Corderi:  So what? So it’s over now for you? You’ve declared bankruptcy, these people owe hundreds of thousands of dollars, end of story?

Cowan: If there was something I could do to make it right, I would do it. I’m not in a position to make it right.

Cowan says he’s no longer the contractor on the construction job where we found, and that the owners are paying him a salary just to manage the project.

Corderi: Do these people know everything that happened?

Cowan:  Oh yeah. 

Corderi: And that hasn’t affected your business relationship with them?

Cowan:  We did the best we could with the situation.  You know.?  By me staying on here.  It helps to mitigate their loss.

We spoke to the owners of the house and they say although Cowan cost them hundreds of thousands of dollars, they felt they had little choice but to pay him to finish.
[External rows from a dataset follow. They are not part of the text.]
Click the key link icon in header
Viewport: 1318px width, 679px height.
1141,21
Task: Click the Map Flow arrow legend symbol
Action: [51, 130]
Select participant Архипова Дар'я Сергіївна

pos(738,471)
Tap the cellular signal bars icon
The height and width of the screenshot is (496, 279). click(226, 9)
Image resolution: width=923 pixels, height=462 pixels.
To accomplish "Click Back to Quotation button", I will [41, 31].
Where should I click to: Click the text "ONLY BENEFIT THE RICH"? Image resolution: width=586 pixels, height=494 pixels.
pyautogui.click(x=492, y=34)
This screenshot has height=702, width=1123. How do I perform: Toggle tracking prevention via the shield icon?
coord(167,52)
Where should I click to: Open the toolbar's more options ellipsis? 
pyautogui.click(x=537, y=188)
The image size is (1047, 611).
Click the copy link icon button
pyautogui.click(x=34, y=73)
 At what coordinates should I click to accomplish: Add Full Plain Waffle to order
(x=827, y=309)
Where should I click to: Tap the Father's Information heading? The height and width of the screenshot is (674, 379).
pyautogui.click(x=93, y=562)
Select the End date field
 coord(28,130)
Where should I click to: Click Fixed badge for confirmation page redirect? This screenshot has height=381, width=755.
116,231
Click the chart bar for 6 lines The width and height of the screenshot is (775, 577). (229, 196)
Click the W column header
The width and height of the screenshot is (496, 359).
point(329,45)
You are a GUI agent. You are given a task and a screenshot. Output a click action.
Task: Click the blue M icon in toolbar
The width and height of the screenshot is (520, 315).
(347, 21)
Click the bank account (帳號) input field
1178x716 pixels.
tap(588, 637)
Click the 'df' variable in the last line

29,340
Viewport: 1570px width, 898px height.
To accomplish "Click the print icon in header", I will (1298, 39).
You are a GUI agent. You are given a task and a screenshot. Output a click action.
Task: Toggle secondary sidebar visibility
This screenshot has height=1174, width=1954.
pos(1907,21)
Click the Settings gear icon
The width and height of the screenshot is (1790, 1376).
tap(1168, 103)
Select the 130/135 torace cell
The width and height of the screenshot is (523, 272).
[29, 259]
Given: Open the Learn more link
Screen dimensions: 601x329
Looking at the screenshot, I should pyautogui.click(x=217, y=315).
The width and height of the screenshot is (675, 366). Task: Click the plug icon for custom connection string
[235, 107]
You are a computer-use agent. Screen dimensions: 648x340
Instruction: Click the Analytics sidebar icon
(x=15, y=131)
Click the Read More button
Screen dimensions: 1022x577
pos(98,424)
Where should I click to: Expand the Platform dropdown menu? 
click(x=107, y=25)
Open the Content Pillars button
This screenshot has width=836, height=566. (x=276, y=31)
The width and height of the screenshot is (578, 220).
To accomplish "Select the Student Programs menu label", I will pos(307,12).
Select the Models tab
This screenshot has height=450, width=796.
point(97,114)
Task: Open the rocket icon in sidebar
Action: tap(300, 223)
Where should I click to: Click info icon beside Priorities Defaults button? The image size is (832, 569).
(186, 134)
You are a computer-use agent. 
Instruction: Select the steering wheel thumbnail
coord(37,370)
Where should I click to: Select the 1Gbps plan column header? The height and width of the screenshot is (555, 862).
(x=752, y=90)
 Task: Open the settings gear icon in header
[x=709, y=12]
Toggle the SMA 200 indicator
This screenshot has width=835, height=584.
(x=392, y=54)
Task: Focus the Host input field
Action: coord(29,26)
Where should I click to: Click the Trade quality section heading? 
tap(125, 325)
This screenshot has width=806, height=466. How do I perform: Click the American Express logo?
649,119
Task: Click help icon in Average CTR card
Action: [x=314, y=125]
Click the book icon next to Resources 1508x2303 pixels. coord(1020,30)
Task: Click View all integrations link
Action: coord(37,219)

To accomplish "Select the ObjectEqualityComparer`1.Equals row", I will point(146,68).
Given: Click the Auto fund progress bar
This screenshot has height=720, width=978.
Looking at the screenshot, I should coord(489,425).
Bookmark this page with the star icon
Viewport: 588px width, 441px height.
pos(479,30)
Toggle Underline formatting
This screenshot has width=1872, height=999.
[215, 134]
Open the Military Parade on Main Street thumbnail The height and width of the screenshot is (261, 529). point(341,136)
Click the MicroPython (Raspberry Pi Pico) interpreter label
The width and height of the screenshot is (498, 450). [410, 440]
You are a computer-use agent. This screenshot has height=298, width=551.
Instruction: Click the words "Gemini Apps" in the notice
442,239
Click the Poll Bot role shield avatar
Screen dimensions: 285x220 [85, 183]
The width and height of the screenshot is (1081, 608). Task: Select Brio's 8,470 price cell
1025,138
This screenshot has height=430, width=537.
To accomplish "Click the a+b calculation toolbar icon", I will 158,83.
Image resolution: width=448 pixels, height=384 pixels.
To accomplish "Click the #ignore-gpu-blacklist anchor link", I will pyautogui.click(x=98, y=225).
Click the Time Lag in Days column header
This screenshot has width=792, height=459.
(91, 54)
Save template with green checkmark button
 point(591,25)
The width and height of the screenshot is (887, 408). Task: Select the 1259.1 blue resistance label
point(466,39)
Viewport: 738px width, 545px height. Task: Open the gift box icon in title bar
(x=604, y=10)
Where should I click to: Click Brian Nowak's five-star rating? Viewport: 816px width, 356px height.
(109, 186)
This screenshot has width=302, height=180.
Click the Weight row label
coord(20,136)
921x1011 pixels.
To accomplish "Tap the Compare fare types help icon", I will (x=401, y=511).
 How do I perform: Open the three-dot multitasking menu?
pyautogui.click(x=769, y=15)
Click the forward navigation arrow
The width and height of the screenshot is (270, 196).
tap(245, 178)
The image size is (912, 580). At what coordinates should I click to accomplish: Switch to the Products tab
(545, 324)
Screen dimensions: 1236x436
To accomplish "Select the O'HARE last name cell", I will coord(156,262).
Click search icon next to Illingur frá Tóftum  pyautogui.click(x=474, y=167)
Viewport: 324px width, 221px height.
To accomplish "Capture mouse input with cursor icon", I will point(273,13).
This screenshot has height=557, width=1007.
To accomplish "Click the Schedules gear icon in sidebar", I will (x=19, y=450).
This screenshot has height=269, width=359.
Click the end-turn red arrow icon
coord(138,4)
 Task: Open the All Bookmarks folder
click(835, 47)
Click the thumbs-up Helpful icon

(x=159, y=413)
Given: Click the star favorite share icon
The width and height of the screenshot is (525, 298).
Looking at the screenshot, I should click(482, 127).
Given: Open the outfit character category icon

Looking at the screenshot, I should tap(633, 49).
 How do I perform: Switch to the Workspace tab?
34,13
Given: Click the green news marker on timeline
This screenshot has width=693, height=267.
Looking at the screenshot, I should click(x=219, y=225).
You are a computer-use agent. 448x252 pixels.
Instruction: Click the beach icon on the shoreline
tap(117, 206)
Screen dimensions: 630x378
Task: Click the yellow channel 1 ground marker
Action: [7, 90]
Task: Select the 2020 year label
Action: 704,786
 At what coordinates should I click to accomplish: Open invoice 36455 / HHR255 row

They agreed to sit down for an interview but cancelled when they say Cowan said he would walk off the job if they cooperated with Dateline. 

As for Ed Shimmon and his family, an 18-month project stretched into 3 years and they say the contractor’s mismanagement forced them to spend $1.5 million dollars more than they’d planned.  Their house still isn’t finished. And neither is Mimi Chang’s home.

Learning from costly mistakes
All of these people learned some tough and costly lessons about the contracting business. There are some measures you can take to avoid repeating their mistakes:

  • Check the contractor’s license and business history for red flags such as bankruptcy. Ed Shimmon did almost no homework. "I didn’t even check the guy had a business license or a contractor’s license.  I mean, stupid, it’s triple stupid," he says.
  • Also, never give more than 10 percent as a down payment and only make payments in scheduled increments.  Some experts even recommend paying subcontractors directly to make sure they get paid.
  • Finally, consider requiring the contractor to furnish a bond—a kind of insurance policy.  If the job isn’t finished, you’re covered.

In the end, taking precautions may prevent a dream home from morphing into a money pit... or worse.

"Everyone talks about the money. Not that the money is not important," says Ed Shimmon. "It’s the time and the energy and the stress that it puts on the family."